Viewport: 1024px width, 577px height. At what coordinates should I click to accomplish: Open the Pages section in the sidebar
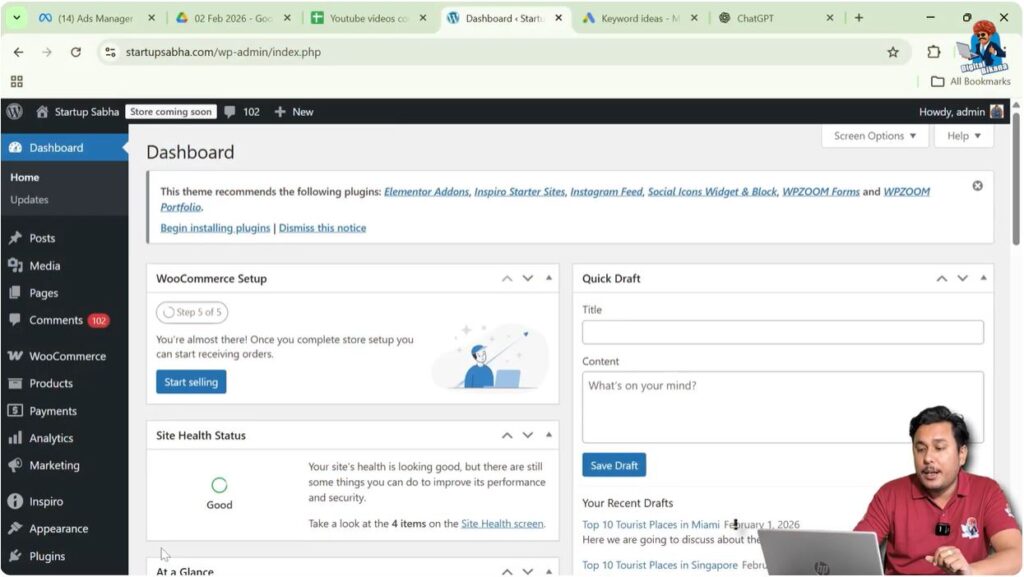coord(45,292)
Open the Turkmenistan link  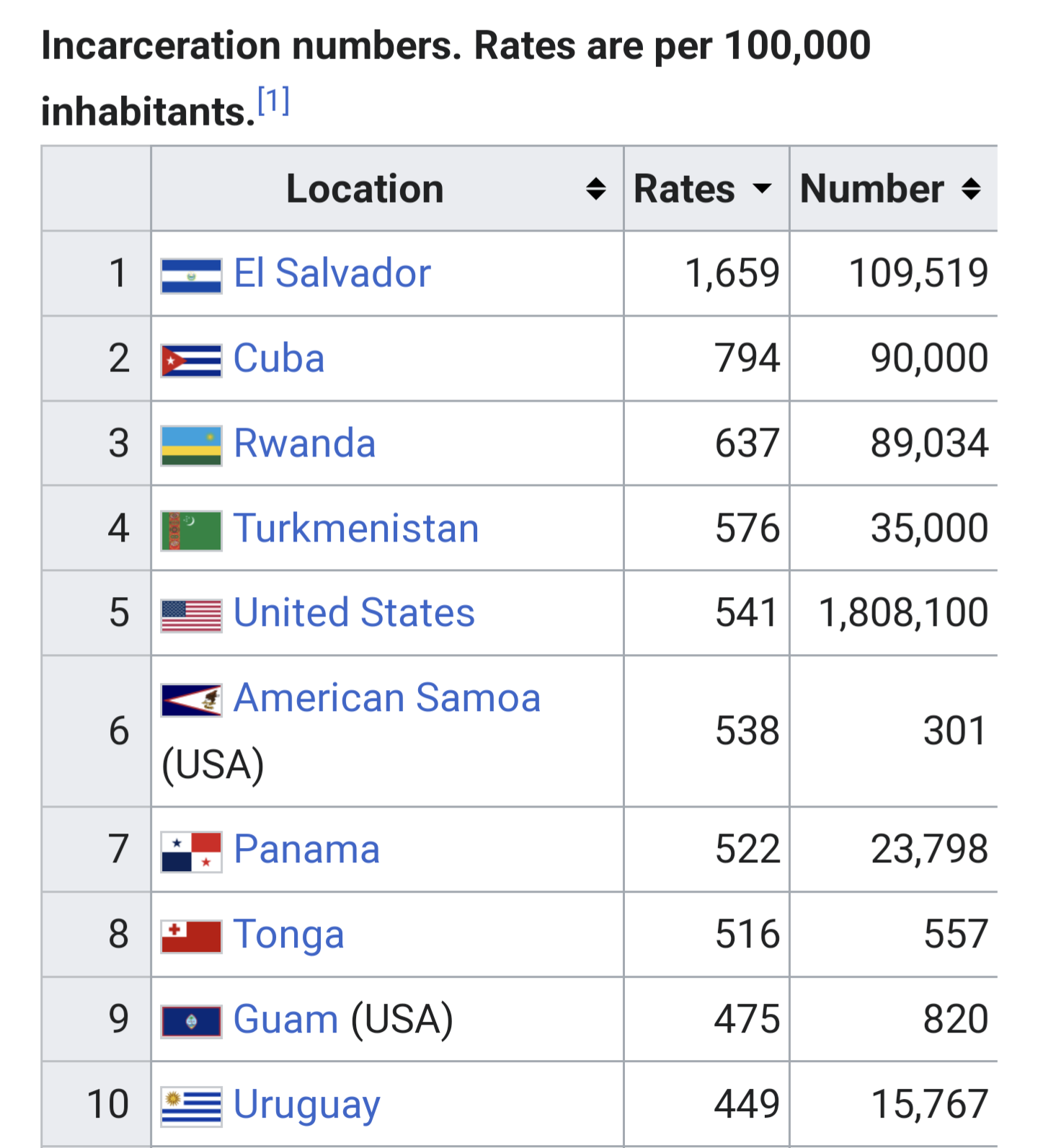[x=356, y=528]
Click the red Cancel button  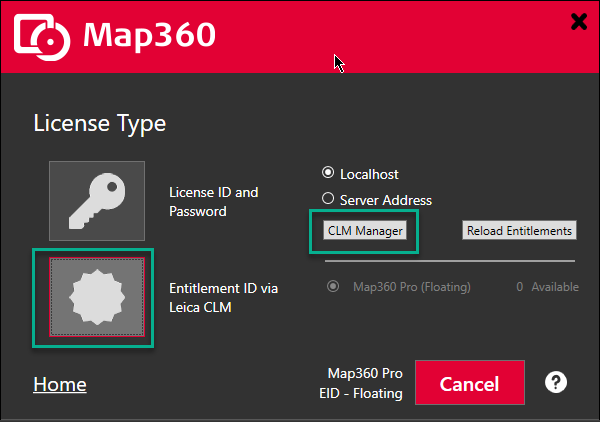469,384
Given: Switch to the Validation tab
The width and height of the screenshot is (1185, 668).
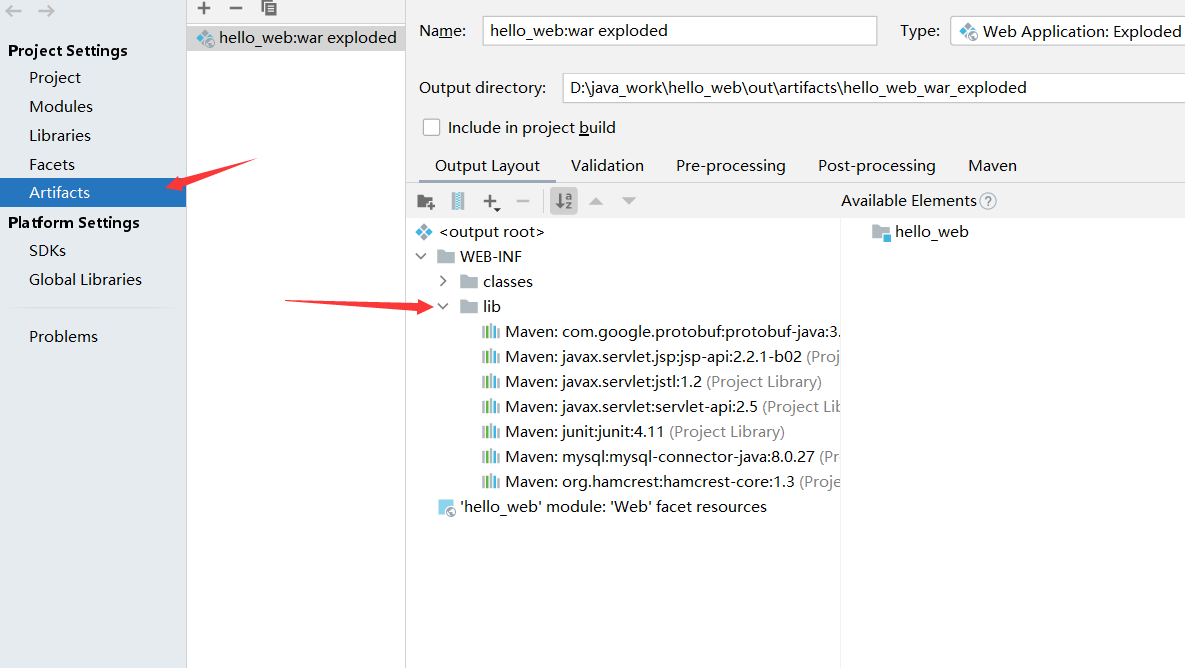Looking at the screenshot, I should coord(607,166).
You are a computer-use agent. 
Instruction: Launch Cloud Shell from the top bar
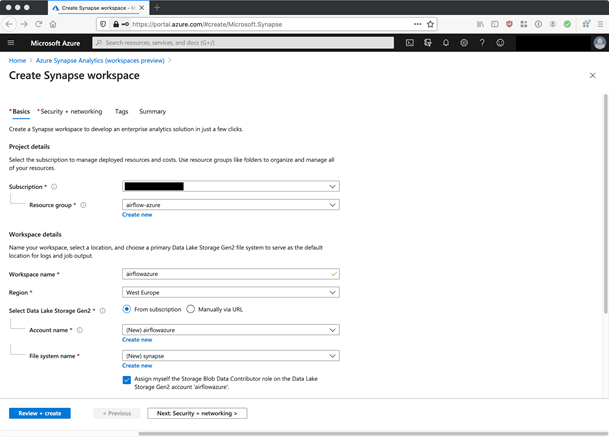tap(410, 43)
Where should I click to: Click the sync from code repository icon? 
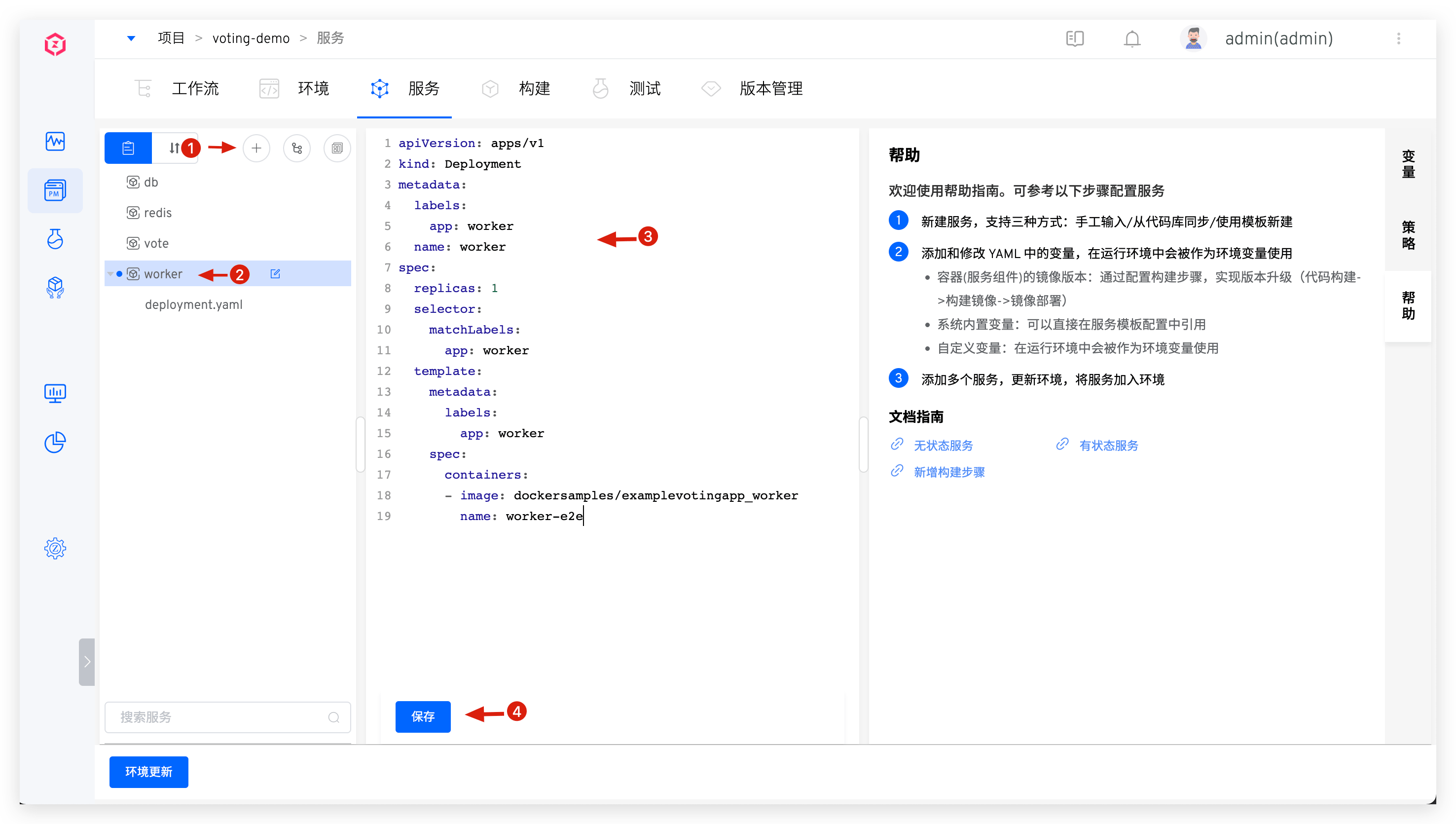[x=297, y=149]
--- --- ---
_Do this_
Reproduce everything from the line containing "Where should I" down to the end of the records, requests included, with each coordinate in the answers multiplied by 0.2 and rounded to a whole number, halves up. Leave the pictures out.

_Final result_
Where should I click to: Click the sync from code repository icon? 
[x=59, y=30]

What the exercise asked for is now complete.